La croyance au quotidien
Ce qui frappe en premier lieu dans ces documentaires, c’est combien la présence divine est ancrée dans le quotidien de ces personnes, au point qu’elle en deviendrait presque banale. Ces femmes semblent avoir apprivoisé Dieu et vivent avec lui comme un ami de longue date. C’est encore plus présent dans Hasta mañana si Dios quiere où la vie de ces nonnes tourne intégralement autour de Dieu, présence qu’elles n’évoquent pourtant jamais. Pour elles, cette présence est de l’ordre de l’évidence. La présence divine n’est jamais évoquée et pourtant le documentaire entier transpire la dévotion de ces femmes qui ont consacré leur vie à leur religion. Des détails discrets, une croix par ici, un voile par là, une prière discrète devant un crucifix, nous rappellent que cet endroit n’est pas une maison de retraite idéale, ni un camp de vacances pour personnes âgées mais bien un couvent.

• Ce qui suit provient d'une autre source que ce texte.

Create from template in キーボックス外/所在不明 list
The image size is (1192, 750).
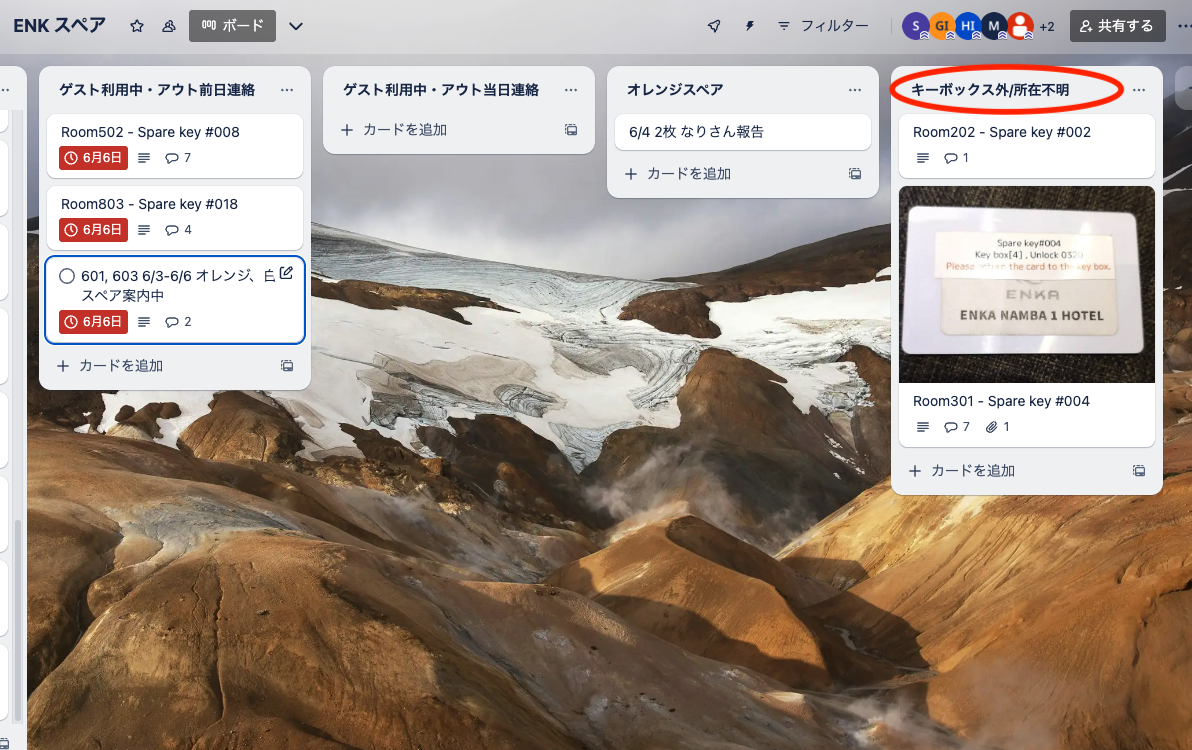point(1139,471)
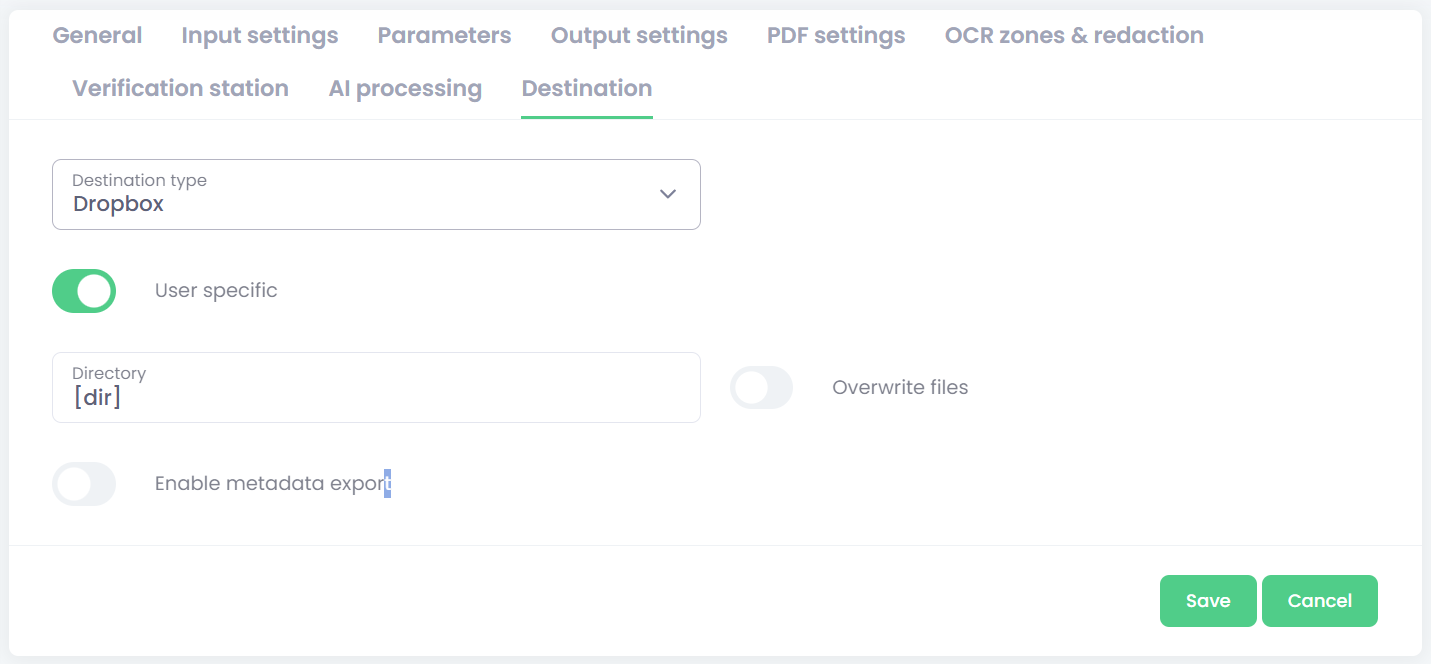Select the Output settings tab
This screenshot has width=1431, height=664.
pos(639,36)
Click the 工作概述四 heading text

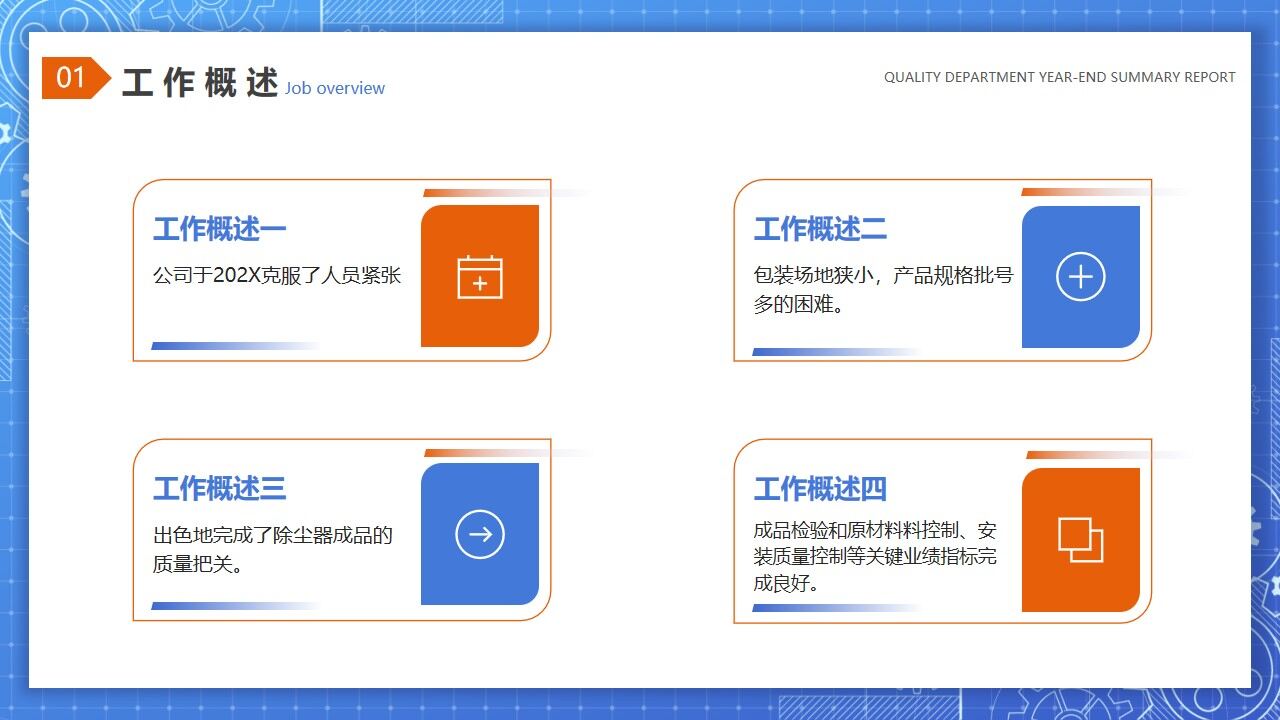(819, 489)
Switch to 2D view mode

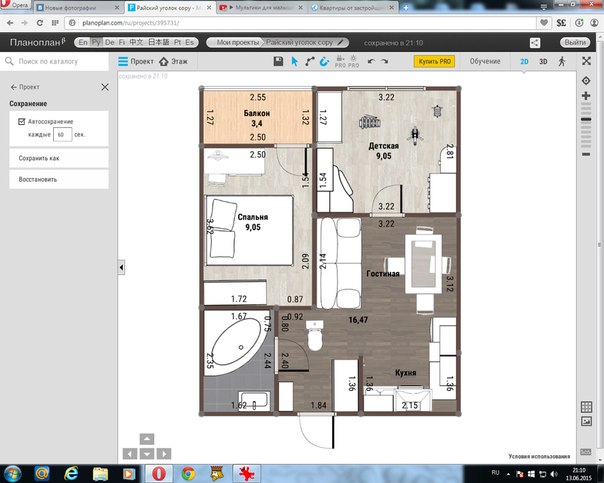pos(525,61)
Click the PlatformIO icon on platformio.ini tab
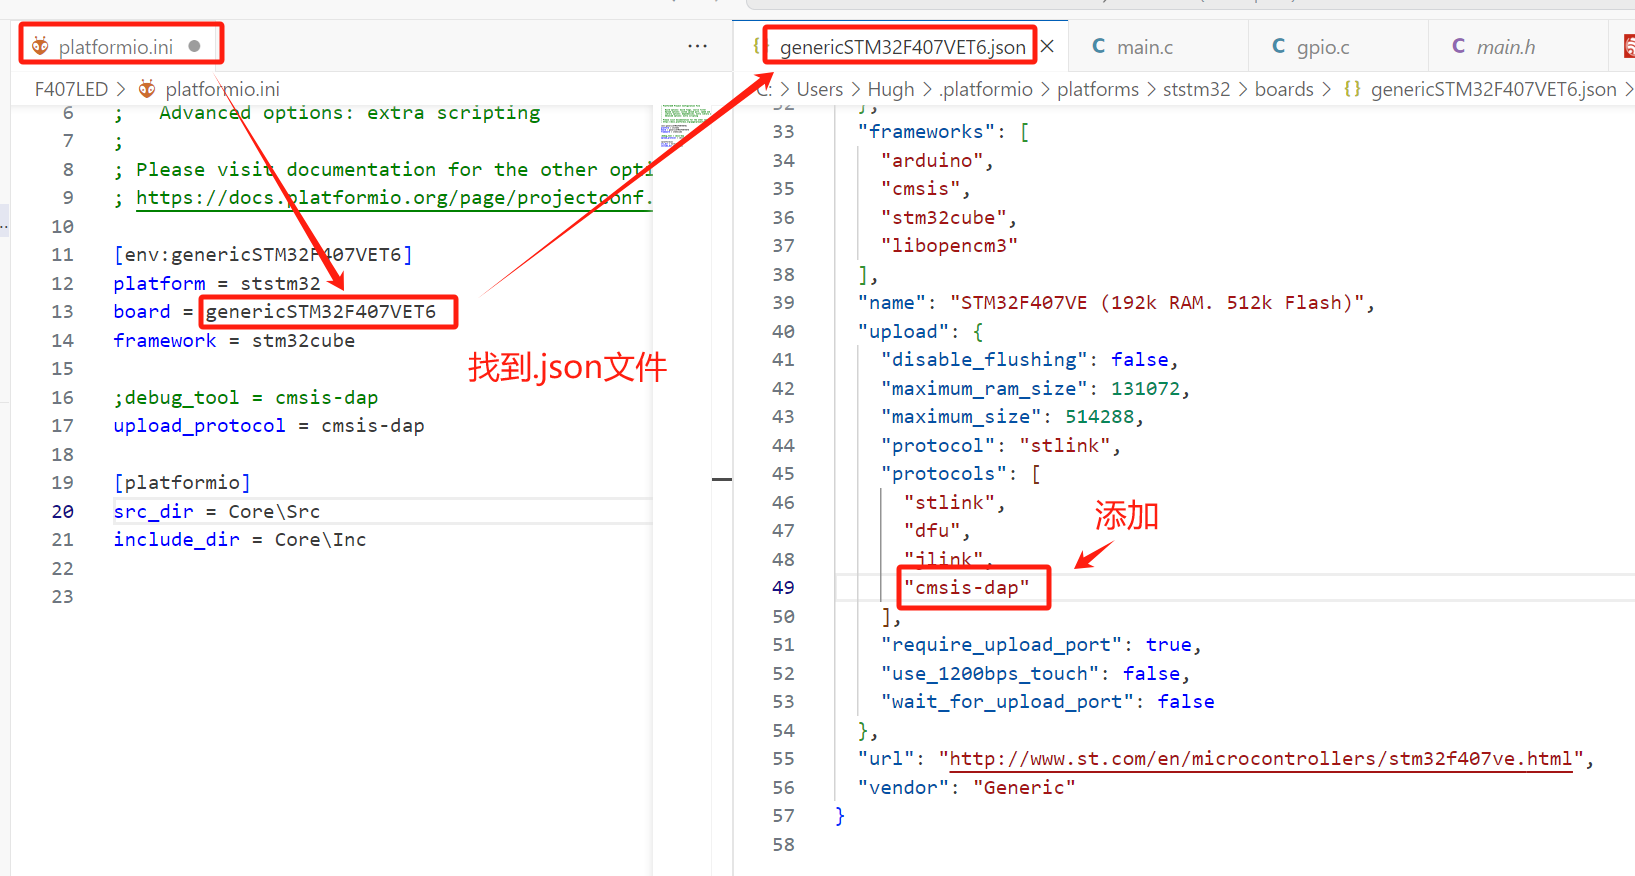 tap(40, 46)
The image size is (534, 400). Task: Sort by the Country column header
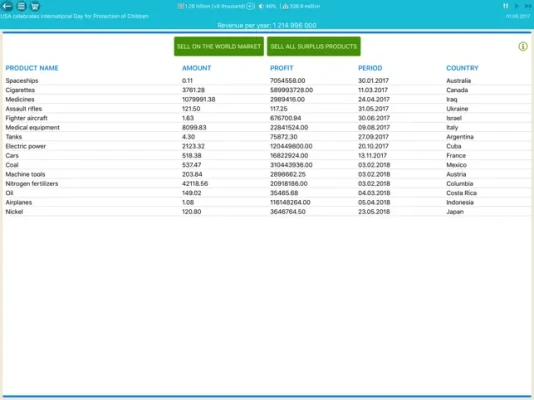pyautogui.click(x=462, y=68)
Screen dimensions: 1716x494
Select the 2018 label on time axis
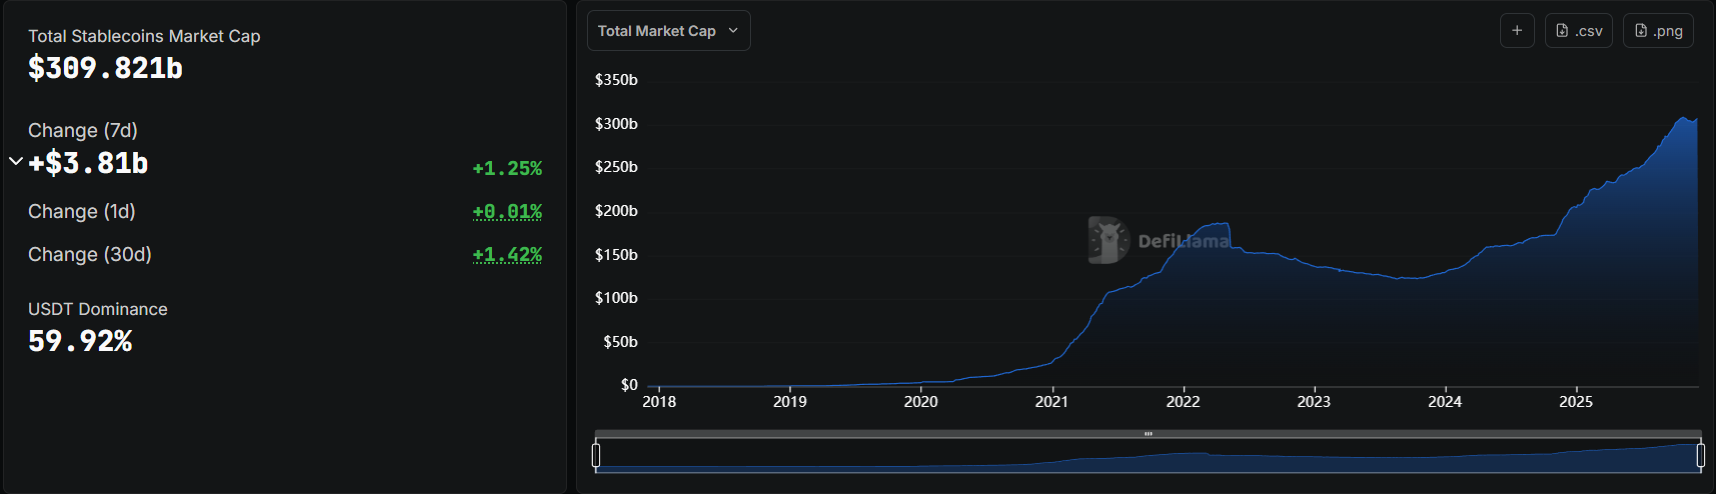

Une scène très émouvante montre d’ailleurs les générations de nonnes qui se sont succédées dans l’endroit lors de missions humanitaires ou de voyages religieux. À travers des photographies, les nonnes retracent leurs souvenirs avec beaucoup de pudeur avant de déchirer les photographies restantes. Une pointe nostalgique qui nous rappelle que ce couvent fermera sans doute ses portes dans peu de temps : aucune nonne de moins de 65 ans l’habite.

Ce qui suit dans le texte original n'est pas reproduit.